Records in a dataset
__________

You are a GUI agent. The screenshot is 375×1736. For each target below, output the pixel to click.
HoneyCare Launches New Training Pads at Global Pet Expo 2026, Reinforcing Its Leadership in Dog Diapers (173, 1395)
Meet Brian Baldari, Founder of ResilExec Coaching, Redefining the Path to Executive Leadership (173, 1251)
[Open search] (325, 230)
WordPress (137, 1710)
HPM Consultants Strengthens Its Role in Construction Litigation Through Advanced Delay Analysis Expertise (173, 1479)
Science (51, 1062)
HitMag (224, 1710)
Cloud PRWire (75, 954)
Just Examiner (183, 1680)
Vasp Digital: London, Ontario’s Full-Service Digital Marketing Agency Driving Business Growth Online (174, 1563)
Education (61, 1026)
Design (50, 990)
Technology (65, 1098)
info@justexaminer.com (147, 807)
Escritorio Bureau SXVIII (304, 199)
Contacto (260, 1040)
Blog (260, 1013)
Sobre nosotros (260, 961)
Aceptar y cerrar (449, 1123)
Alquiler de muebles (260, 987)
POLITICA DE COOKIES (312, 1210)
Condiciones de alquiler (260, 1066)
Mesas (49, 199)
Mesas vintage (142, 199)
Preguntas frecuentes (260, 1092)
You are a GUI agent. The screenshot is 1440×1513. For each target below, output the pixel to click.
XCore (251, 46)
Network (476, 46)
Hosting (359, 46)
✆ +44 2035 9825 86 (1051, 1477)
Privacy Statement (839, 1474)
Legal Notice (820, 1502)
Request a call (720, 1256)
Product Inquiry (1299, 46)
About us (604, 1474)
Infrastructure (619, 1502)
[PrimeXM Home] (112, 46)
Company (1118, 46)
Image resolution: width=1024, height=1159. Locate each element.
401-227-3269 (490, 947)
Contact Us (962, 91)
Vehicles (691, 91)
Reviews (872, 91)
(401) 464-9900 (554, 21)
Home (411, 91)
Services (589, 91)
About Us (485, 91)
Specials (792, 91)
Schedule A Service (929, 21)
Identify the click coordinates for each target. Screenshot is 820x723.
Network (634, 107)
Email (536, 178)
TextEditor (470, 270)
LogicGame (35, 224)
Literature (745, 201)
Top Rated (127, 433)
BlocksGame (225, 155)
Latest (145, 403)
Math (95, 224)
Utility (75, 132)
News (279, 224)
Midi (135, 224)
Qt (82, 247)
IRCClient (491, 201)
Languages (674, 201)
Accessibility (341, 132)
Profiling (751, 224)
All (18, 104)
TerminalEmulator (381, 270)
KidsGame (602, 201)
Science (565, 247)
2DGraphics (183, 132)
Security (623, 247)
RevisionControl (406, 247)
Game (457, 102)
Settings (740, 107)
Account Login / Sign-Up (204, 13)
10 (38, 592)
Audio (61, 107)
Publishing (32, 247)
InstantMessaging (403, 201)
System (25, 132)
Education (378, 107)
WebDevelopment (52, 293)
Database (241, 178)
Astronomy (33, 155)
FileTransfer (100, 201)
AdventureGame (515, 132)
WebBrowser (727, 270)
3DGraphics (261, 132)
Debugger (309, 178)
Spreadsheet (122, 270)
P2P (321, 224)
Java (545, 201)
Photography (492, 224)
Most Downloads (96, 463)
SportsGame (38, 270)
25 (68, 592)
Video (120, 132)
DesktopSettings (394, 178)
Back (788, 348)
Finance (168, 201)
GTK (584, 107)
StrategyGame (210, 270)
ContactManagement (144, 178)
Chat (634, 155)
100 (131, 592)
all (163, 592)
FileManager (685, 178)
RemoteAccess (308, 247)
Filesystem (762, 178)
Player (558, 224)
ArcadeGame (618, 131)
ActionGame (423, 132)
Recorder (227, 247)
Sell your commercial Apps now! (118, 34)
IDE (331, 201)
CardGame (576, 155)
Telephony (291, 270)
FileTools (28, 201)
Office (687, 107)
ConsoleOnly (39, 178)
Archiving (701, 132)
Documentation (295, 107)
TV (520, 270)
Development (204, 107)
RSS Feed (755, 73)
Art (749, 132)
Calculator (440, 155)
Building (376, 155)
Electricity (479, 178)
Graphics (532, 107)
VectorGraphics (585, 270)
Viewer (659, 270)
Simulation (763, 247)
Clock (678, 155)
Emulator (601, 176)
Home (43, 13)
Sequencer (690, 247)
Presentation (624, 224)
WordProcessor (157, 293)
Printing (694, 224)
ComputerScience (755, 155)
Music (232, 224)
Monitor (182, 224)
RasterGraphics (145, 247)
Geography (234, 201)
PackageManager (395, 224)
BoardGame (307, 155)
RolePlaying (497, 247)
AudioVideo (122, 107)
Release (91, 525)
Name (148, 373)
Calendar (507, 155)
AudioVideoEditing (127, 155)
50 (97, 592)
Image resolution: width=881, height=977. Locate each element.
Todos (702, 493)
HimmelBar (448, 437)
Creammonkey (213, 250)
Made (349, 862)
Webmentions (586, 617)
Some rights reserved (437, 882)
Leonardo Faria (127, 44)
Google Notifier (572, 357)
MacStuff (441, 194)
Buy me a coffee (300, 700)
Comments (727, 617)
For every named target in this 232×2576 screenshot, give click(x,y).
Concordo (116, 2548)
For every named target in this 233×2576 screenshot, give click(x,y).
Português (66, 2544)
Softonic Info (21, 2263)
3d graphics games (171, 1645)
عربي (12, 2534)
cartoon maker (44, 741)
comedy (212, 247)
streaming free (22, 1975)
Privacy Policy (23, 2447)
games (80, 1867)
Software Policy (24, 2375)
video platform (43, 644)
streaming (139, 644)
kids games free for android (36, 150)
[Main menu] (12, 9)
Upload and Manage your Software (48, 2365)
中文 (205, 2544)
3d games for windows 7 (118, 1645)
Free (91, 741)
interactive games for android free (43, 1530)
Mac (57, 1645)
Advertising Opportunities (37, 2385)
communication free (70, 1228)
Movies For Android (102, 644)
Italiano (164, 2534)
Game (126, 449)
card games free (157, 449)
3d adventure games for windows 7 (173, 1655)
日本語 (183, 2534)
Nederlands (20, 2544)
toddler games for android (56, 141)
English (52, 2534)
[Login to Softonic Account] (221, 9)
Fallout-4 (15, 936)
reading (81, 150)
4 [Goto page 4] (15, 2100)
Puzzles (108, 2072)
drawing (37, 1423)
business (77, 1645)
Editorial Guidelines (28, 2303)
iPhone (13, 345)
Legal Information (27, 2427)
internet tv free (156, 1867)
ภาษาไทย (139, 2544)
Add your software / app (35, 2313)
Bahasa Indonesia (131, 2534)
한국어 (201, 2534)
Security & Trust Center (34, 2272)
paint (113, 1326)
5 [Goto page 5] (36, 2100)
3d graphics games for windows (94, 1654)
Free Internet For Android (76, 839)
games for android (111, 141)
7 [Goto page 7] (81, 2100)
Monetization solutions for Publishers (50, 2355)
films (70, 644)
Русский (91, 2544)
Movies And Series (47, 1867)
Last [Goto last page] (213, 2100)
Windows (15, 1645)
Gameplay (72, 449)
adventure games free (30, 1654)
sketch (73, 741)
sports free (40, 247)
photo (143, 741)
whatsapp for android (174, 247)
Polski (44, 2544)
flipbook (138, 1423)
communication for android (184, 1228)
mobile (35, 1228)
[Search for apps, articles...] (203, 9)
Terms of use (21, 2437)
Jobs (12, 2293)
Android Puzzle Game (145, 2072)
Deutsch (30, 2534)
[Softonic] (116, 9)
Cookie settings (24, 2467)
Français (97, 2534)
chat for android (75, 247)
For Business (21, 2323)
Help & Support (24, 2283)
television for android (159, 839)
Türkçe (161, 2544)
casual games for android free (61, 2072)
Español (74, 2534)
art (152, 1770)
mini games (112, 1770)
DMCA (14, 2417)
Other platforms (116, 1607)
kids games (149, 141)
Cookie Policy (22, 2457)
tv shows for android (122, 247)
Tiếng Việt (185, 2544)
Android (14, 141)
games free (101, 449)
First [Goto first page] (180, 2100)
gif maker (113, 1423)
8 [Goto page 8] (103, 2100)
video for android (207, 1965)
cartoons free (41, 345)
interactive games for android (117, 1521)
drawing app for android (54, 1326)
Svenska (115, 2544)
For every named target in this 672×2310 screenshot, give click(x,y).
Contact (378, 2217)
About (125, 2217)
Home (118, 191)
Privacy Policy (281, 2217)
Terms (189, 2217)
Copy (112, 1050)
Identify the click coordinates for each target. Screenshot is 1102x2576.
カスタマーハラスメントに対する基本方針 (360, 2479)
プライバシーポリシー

__________

◆ DIRECTIONS FOR THIS TASK
Report every line of the records above that contains the word "named", matching its case exactly.

◆ EXPECTED ANSWER
For every named target in this 232×2576 screenshot, give click(x,y).
For every named target in this 233×2576 screenshot, give click(x,y).
For every named target in this 672×2310 screenshot, give click(x,y).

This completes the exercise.